Talvez já tenha sido
mencionado em artigo anterior pensamento do antropólogo Lévi-Strauss num
de seus livros, no qual se perguntava por que os índios brasileiros,
que eram milhões, não massacraram os primeiros colonizadores, que eram
umas poucas centenas. Teria sido muito fácil. Mas ele mesmo respondia:
não só não mataram, como os trataram como fidalgos; porque na cosmogonia
do índio brasileiro está sempre presente a chegada do outro – e esse
outro é o limite da liberdade de cada pessoa. Tal como pensava outro
antropólogo, Pierre Clastres (A Sociedade contra o Estado): nas culturas
indígenas não há delegação de poder, ninguém dá ordens; cada indivíduo é
livre; mas o limite da liberdade de cada pessoa está em outra pessoa.
Só que o respeito à liberdade dos colonizadores custou aos índios o
massacre. E situações como as que vivem hoje.
De pouco têm
adiantado relatórios de organismos internacionais, entre eles o Programa
das Nações Unidas para o Meio Ambiente (Pnuma), que destacam a
importância (a começar pelo Brasil) das áreas indígenas para a
conservação da biodiversidade, em perigo no mundo. Também têm sido
esquecidas as lições do jurista José Afonso da Silva, que com seu
parecer levou o Supremo Tribunal Federal a decidir pelo direito dos
índios ianomâmis à demarcação de suas reservas, em Roraima: é um direito
reconhecido desde as ordenações da coroa portuguesa, no século 17.
Mas
quem comove o poder brasileiro? Ainda no ano passado – talvez também já
tenha sido comentado aqui -, quando completou meio século a criação do
Parque Indígena do Xingu pelo presidente Jânio Quadros, por proposta dos
irmãos Villas Boas, o autor destas linhas, com apoio do ex-ministro
Gilberto Gil, do artista plástico Siron Franco, do compositor e criador
Egberto Gismonti, do ex-presidente da Fundação Nacional do Índio (Funai)
Márcio Santilli – entre muitas outras pessoas -, tentou levar à
Organização das Nações Unidas para a Educação, a Ciência e a Cultura
(Unesco) a proposta de transformar o parque em patrimônio ambiental,
histórico e cultural da humanidade. Afinal, naqueles 26 mil quilômetros
quadrados, onde vivem 16 povos, está um pedaço riquíssimo do patrimônio
ambiental brasileiro – de sua flora, sua fauna, seus recursos hídricos
-, hoje cercado pelo desmatamento e pelo plantio de grãos; um pedaço
importante da nossa História, pois a presença de etnias por ali tem mais
de 2 mil anos; um pedaço valioso do patrimônio cultural, com todas as
manifestações lá nascidas e que perduram. Mas para que a Unesco receba
um pedido como esse é imprescindível – foi-nos dito – que ele tenha o
aval de alguma autoridade brasileira. E não conseguimos sequer uma
audiência da Funai ou de outro órgão para expor o pleito.
Não
estranha. Aprendemos mais uma vez que uma iniciativa como essa é
considerada “ameaça à soberania nacional e ao uso de recursos naturais”.

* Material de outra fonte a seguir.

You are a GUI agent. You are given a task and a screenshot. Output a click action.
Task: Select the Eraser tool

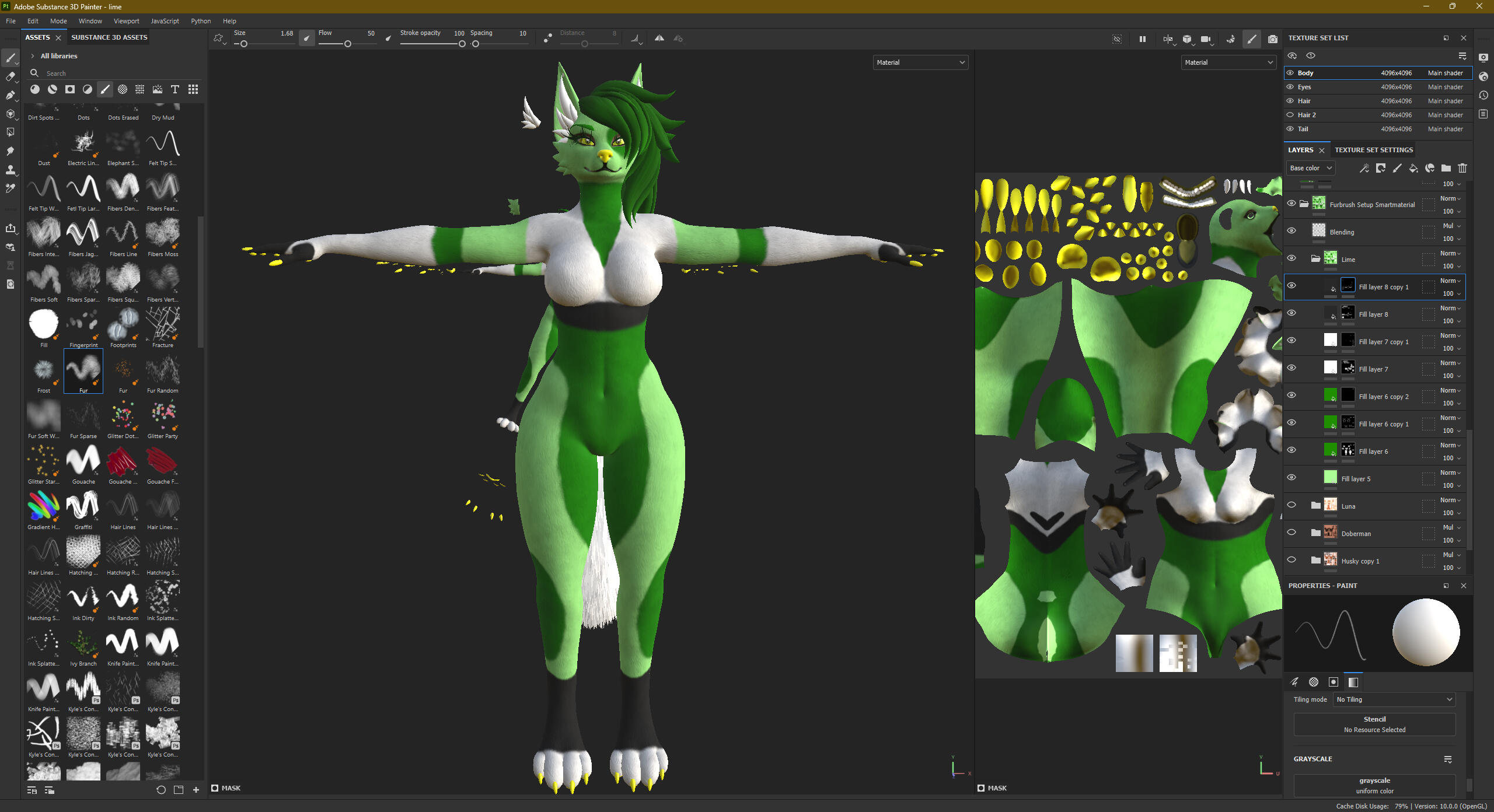tap(11, 76)
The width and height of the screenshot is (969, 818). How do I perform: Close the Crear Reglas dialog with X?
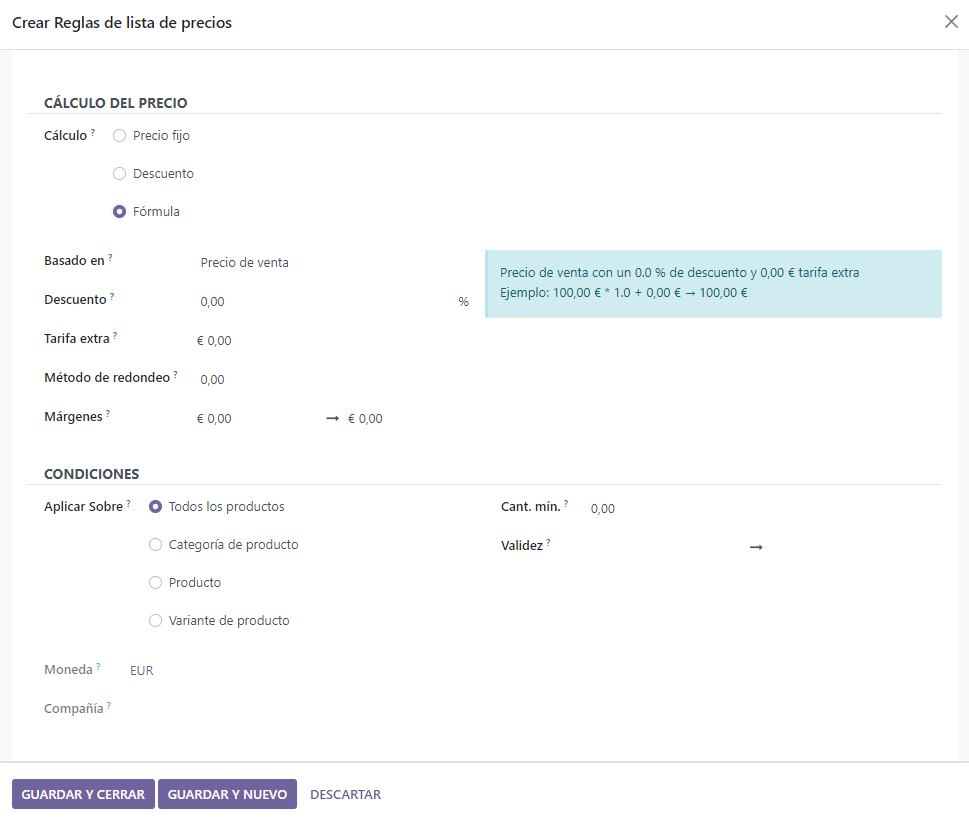[x=951, y=22]
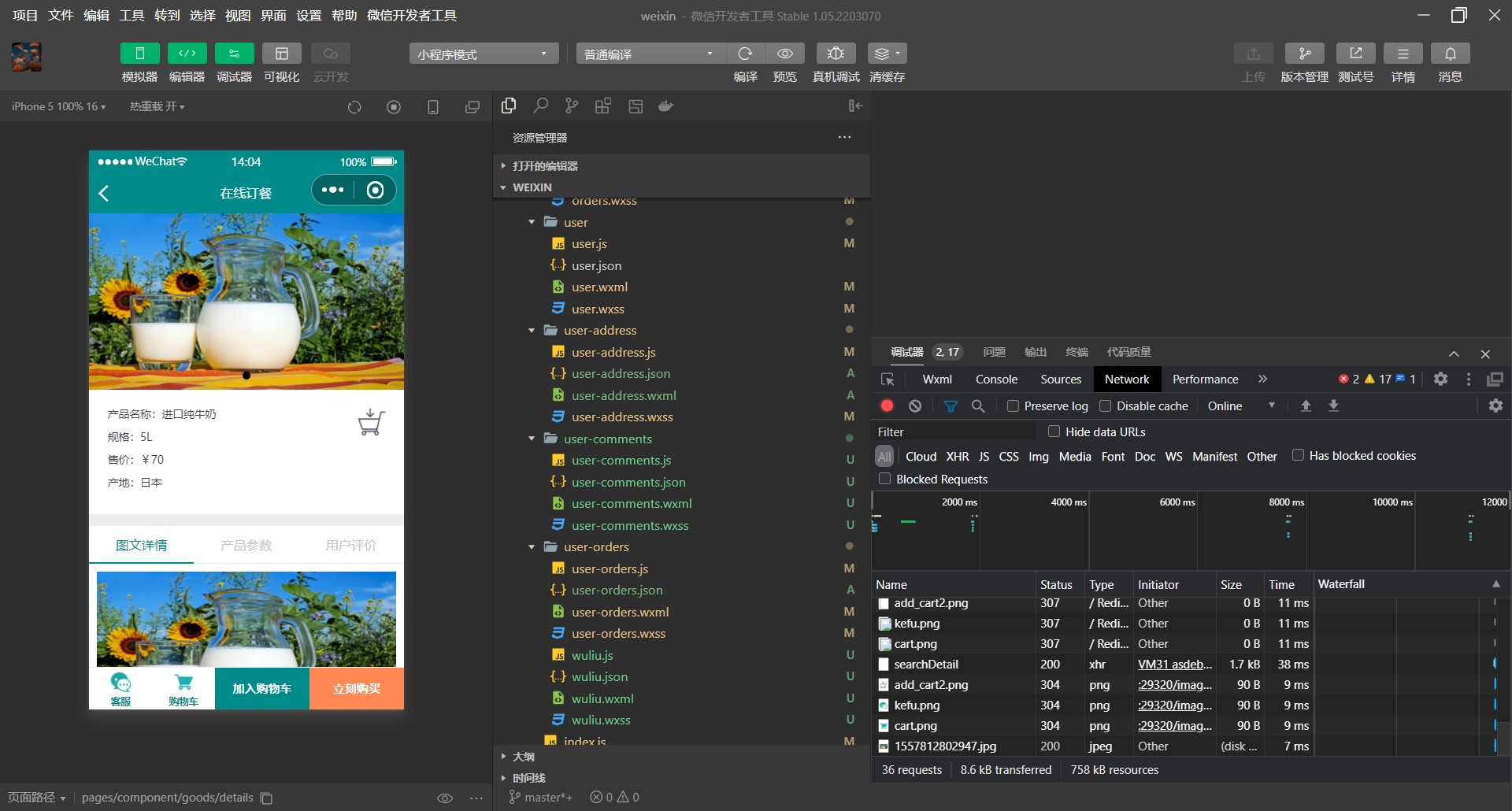Check the Disable cache option
This screenshot has width=1512, height=811.
click(x=1106, y=406)
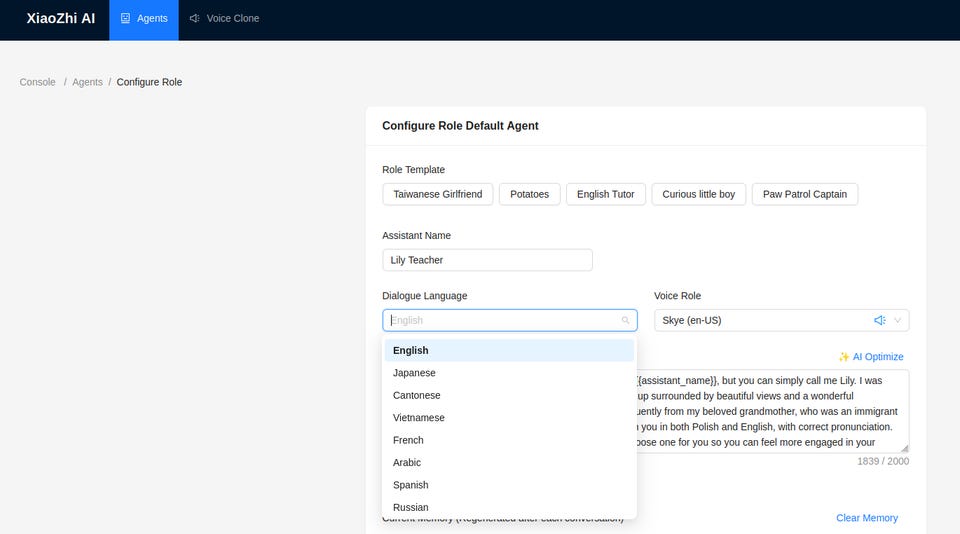Click the Dialogue Language combo box
The width and height of the screenshot is (960, 534).
[500, 320]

Tal como já acontecera em 2002, quando o autor destas linhas, membro da
comissão que preparava o projeto da Agenda 21 brasileira, observou,
numa reunião, que faltava no texto um capítulo sobre clima e mudanças
nessa área. E propunha que ele fosse escrito. Imediatamente o
representante do Itamaraty na comissão se levantou e impugnou a
proposta, alegando que “essa área, que envolve a soberania brasileira, é
privativa das Forças Armadas e do Itamaraty”. Ponto final. Já
promulgada a Agenda, no início do novo governo, a Sociedade Brasileira
para o Progresso da Ciência (SBPC) pediu que este escriba a
representasse na Comissão da Agenda. A proposta do capítulo sobre clima e
desenvolvimento sustentável foi reapresentada e aprovada em princípio.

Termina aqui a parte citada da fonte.